*Action item*: Starting at the line below with "Where should I" and stopping at the line with "The image size is (451, 254).", please print each line exactly, those two included, and skip every picture.

*Supplied information*:

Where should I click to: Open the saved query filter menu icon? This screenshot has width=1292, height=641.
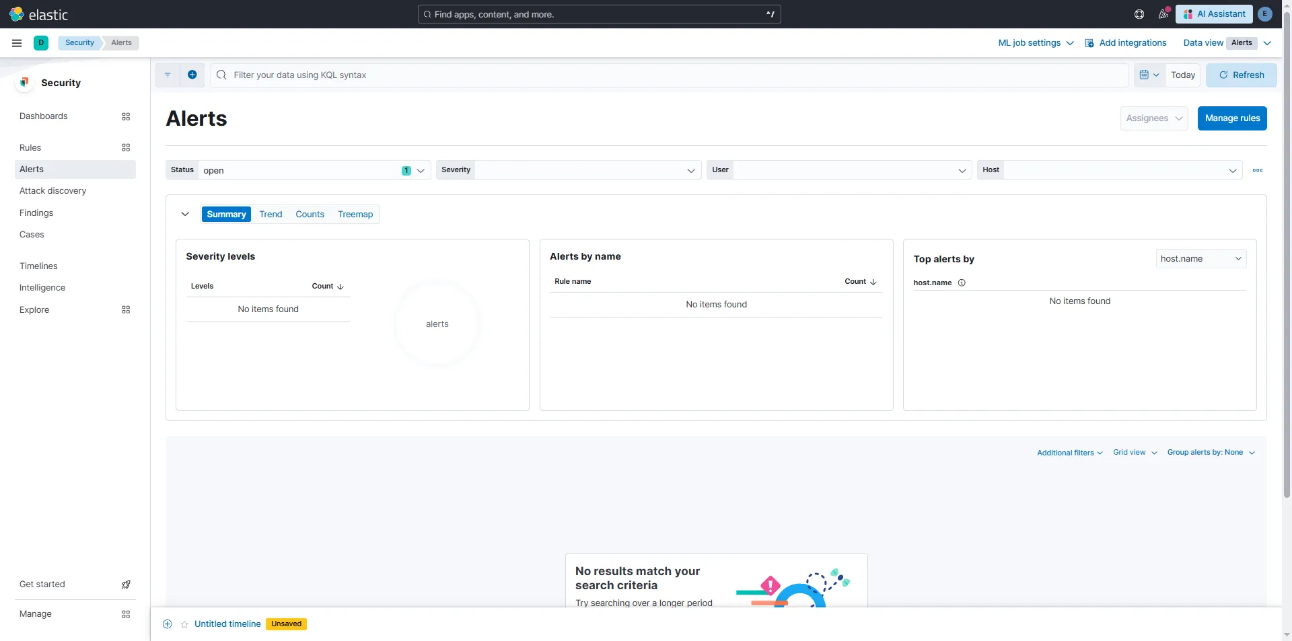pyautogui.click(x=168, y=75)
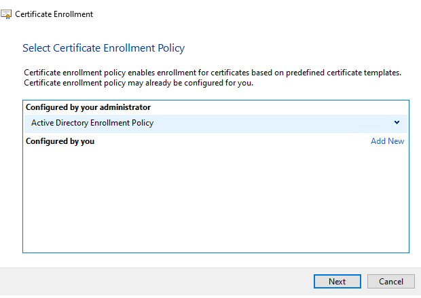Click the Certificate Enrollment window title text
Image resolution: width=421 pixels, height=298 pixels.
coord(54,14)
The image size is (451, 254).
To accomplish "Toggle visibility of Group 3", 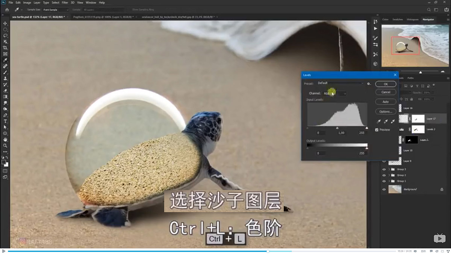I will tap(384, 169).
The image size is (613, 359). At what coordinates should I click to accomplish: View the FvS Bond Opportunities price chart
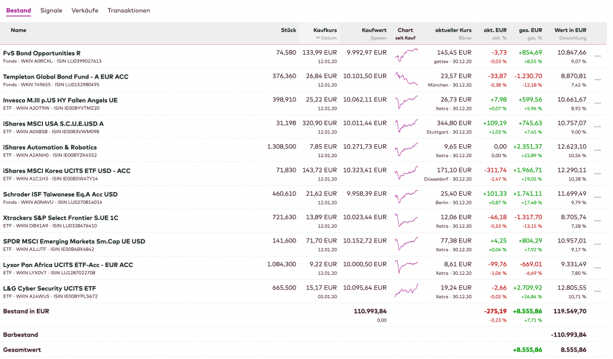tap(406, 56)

...

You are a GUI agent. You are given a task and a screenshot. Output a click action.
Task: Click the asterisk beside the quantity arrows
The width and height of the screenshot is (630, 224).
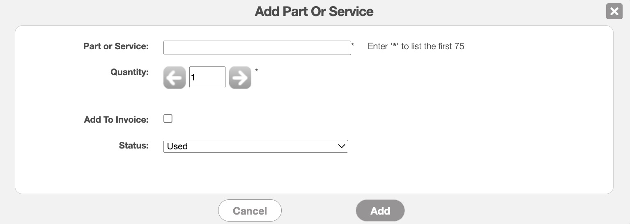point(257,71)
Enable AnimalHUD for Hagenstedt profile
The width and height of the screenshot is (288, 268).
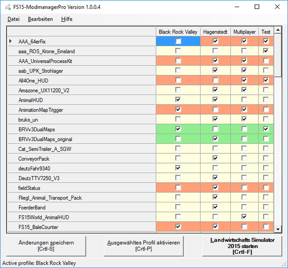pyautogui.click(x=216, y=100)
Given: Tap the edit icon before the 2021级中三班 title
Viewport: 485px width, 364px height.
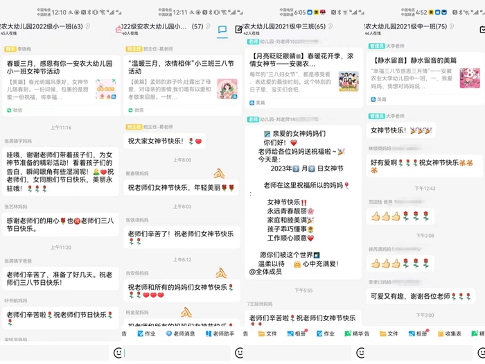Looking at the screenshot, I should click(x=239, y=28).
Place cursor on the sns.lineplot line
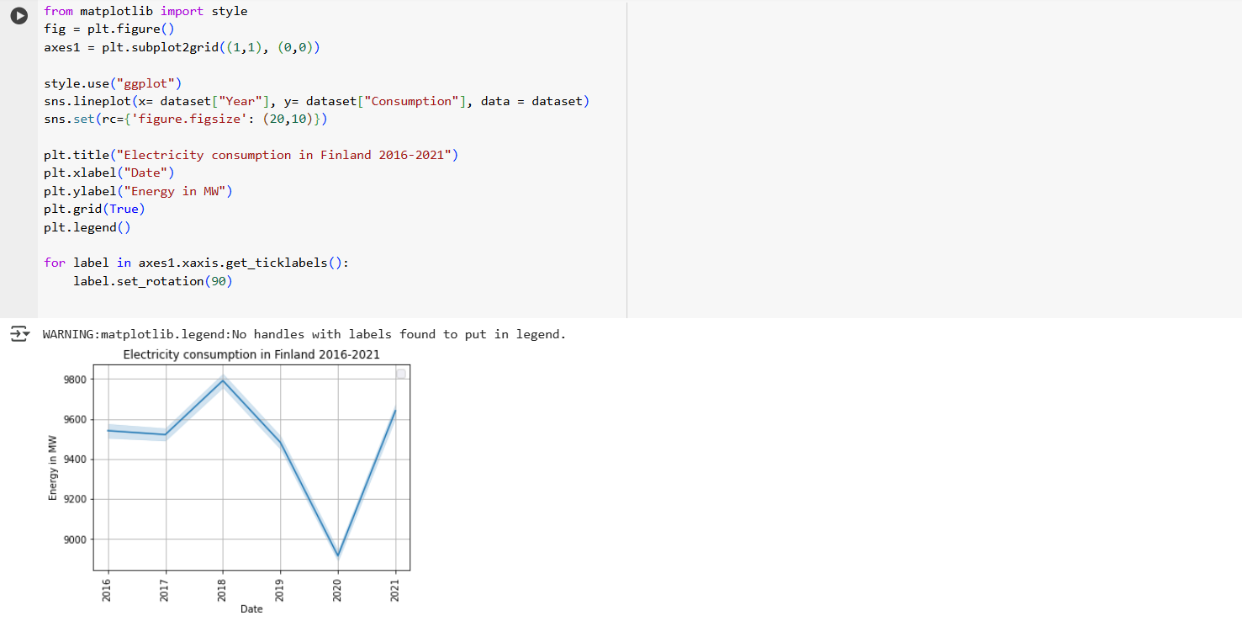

*Response to this task*:
Where should I click to: Open the saved query filter menu icon? This screenshot has width=1292, height=641.
pyautogui.click(x=168, y=75)
Click the Certificate Enrollment window title text
Image resolution: width=421 pixels, height=298 pixels.
coord(54,14)
The image size is (451, 254).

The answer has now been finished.